In light of Plaintiff's allegations, on November 21, 2013, Defendants propounded requests in their First Request for the Production of Documents that either specifically or generally called for the production of documents concerning the Report and/or Plaintiff's communications concerning the Report, including:
Rice Decl., Ex. A. These requests unquestionably encompassed written communications Plaintiff may have had with witnesses concerning the alleged Report.
Plaintiff produced documents concerning the Report in response to Defendants' First Request for the Production of Documents. In particular, on December 23, 2013, Plaintiff produced signed statements from three former co-workers, not from SMBCLF, who purported in such statements to have viewed the Report years before her employment at SMBCLF: Ralph Berger ("Mr. Berger"), Philip Weinstock ("Mr. Weinstock"), and Francesca Aversa ("Ms. Aversa"). Rice Decl., Ex. D (Berger Statement executed January 9, 2013); Ex. E (Aversa Statement dated November 24, 2012); Ex. F (Weinstock Statement dated January 31, 2013). On March 31, 2014, Plaintiff produced, via email from Rose, "addenda" from Mr. Berger and Ms. Aversa. Rice Decl., Ex. H (Rose Email to Rice); Ex. I (Addendum to Berger Statement dated March 18, 2014); Ex. J (Addendum to Aversa Statement dated March 11, 2014).

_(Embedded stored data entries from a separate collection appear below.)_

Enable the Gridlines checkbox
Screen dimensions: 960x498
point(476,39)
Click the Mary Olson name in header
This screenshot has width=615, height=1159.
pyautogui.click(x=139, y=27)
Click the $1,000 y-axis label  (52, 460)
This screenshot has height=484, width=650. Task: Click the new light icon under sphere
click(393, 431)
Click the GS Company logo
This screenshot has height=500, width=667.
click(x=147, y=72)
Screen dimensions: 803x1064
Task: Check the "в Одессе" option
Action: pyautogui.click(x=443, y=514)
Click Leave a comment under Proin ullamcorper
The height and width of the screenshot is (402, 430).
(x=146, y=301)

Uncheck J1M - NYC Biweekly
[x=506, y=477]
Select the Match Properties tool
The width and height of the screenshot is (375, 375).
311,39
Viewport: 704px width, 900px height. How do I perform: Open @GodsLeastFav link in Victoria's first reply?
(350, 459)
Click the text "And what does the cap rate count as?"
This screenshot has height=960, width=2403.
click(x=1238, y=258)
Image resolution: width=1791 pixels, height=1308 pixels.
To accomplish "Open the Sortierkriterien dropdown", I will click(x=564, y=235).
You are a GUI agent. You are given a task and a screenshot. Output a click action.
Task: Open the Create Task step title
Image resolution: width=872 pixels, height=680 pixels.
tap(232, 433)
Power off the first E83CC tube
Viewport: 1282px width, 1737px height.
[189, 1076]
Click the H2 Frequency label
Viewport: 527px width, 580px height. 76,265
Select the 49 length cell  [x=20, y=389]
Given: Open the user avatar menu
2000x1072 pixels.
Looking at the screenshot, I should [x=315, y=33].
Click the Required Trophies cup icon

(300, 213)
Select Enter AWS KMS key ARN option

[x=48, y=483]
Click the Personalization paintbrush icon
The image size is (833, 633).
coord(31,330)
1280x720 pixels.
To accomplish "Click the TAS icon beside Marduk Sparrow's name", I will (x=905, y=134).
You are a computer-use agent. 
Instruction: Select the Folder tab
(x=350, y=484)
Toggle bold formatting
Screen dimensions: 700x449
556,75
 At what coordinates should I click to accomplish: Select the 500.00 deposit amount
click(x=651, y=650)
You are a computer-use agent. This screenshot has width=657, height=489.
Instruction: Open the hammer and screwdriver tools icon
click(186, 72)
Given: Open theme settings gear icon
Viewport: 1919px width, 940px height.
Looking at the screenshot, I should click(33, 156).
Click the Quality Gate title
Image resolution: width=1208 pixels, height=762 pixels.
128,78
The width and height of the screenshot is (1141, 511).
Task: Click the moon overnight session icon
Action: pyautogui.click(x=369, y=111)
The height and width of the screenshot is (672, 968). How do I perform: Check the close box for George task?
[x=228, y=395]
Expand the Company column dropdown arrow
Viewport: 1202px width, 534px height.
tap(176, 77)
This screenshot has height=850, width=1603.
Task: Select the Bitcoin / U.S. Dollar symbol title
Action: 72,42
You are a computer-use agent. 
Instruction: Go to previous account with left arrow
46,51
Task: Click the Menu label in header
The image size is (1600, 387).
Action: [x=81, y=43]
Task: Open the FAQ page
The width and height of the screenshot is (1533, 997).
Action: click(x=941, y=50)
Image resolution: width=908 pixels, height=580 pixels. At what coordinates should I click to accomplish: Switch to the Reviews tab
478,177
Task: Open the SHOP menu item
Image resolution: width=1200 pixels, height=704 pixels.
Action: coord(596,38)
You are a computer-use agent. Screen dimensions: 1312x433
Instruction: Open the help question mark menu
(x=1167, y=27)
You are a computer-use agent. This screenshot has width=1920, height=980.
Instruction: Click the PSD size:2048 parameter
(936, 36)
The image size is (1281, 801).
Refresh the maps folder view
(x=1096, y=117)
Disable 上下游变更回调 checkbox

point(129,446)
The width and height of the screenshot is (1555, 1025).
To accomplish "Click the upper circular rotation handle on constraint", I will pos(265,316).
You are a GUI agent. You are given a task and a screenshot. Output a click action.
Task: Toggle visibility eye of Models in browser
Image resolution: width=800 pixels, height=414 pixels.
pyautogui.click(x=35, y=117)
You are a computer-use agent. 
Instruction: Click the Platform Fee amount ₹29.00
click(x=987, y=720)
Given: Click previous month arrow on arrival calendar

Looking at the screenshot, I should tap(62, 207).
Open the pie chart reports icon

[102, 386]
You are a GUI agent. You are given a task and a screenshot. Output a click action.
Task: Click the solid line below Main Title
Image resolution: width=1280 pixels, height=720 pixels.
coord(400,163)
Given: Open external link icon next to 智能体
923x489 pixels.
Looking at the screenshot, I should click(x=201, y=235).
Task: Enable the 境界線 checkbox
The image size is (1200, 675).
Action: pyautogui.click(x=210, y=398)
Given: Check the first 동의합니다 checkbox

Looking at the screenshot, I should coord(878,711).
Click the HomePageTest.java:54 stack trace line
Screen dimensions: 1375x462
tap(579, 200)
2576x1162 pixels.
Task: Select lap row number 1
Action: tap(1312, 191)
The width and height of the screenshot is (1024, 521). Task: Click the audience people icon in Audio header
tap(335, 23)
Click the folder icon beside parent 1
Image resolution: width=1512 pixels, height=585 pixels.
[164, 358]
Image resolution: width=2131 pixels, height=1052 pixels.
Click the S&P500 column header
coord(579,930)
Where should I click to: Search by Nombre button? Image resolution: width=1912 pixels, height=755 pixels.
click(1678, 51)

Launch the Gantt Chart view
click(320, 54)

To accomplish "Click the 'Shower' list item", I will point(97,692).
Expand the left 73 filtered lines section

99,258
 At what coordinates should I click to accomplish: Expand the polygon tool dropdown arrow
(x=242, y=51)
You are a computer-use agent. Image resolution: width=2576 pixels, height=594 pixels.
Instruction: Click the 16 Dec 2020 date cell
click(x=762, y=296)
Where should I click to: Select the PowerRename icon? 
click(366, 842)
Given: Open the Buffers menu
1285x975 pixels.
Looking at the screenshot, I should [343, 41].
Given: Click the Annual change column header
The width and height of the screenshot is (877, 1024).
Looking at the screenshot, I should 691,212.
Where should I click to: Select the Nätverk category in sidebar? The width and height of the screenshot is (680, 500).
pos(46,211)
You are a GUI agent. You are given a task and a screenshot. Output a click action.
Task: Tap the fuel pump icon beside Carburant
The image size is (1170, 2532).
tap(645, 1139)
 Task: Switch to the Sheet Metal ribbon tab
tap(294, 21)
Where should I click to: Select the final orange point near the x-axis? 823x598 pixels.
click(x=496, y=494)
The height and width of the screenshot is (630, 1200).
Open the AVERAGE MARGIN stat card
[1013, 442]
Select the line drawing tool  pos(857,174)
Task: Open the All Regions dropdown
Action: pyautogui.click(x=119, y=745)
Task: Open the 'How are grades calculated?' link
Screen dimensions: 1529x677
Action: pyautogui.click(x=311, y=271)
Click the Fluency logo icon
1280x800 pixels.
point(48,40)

One of the three individuals, Mr. Berger, later directly provided Defendants with numerous email communications that he had with Plaintiff concerning the written statements that he provided to her. Rice Decl. ¶ 8; Exs. K-S. In one email, Plaintiff directs Mr. Berger to "JUST COPY & PASTE & PLEASE TYPE THE WORK "ADDENDUM" ON TOP AS FOLLOWS." Rice Decl., Ex. Q (Ottoson-Berger email dated March 14, 2014). In another email to Mr. Berger, Plaintiff tells him to "[p]lease write the following statement below in the following format." Rice Decl., Ex. P (Ottoson-Berger email dated March 10, 2014); see also Rice Decl., Ex. 0 (Ottoson-Berger email dated February 1, 2014) ("In case Jesse [Rose] speaks to him again, please tell him Bonding Insurance because that is what your notarized letter to him stated.").
Even after she was on notice that Defendants had received documents from Mr. Berger, Plaintiff did not produce any communications with the three witnesses or drafts of their statements. Rice Decl. ¶¶ 6, 21; Exs. T-U. Further, to the extent that Plaintiff was no longer in possession or control of such documents, Plaintiff failed to provide any explanation or information about such documents or the circumstances of their loss, as required by Defendants' instructions to their Request for Production. Rice Decl. ¶ 6; Ex. A.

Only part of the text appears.